WHAT NEEDS TO BE DONE
Below are some records. Say how many of their lines include the string "will", giving only the number.

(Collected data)

-.-.-

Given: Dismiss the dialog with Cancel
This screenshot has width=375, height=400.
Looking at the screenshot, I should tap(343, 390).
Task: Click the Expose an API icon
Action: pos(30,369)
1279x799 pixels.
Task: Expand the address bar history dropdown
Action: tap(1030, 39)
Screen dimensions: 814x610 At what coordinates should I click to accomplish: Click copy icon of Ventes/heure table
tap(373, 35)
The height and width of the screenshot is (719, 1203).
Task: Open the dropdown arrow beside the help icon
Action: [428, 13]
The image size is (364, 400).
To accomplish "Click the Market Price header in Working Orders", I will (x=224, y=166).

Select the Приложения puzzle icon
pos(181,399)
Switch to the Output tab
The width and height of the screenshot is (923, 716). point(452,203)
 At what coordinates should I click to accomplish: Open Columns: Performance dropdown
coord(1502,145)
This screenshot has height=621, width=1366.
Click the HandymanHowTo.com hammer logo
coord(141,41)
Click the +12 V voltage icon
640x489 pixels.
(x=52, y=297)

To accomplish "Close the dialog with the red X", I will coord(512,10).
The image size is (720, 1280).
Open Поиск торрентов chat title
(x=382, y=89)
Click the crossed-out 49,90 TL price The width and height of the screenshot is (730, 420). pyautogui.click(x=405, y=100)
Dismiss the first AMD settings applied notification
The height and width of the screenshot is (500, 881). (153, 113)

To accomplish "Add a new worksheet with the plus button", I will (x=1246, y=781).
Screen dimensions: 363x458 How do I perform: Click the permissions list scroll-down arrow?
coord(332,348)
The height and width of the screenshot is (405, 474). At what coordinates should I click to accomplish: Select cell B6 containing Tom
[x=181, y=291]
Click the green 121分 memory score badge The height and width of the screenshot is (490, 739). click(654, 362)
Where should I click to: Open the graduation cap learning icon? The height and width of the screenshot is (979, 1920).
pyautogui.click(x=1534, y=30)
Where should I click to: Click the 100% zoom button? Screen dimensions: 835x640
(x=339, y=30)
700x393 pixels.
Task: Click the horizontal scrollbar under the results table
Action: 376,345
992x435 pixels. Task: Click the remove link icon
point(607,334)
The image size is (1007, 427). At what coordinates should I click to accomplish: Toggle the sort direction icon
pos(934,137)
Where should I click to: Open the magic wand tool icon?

-.-.-

SOLUTION BELOW
3